Problem requirements> Every line of the material below that holds the string "computer" should be copied.

Data provided>
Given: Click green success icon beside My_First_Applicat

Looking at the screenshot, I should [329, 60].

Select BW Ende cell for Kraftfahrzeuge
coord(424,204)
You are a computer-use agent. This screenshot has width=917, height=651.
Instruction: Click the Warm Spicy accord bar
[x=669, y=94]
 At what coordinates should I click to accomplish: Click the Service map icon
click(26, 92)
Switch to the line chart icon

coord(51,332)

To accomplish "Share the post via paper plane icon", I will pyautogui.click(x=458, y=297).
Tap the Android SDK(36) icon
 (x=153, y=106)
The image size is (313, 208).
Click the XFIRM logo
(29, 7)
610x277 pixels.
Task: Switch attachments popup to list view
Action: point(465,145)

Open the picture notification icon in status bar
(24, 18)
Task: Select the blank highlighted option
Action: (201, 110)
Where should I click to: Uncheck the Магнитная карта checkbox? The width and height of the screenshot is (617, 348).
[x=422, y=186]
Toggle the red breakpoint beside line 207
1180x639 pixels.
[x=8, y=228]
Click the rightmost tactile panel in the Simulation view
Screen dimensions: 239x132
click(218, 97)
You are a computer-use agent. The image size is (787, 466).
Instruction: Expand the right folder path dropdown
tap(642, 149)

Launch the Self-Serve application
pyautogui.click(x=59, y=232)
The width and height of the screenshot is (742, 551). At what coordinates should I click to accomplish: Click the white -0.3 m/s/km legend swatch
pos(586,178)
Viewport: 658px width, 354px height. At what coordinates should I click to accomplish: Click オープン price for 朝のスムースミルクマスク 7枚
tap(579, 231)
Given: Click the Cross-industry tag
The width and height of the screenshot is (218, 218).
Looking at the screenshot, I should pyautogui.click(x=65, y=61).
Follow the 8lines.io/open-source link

The completed task>
You are a computer-use agent. This screenshot has width=917, height=651.
You are a computer-use agent. The image size is (787, 466).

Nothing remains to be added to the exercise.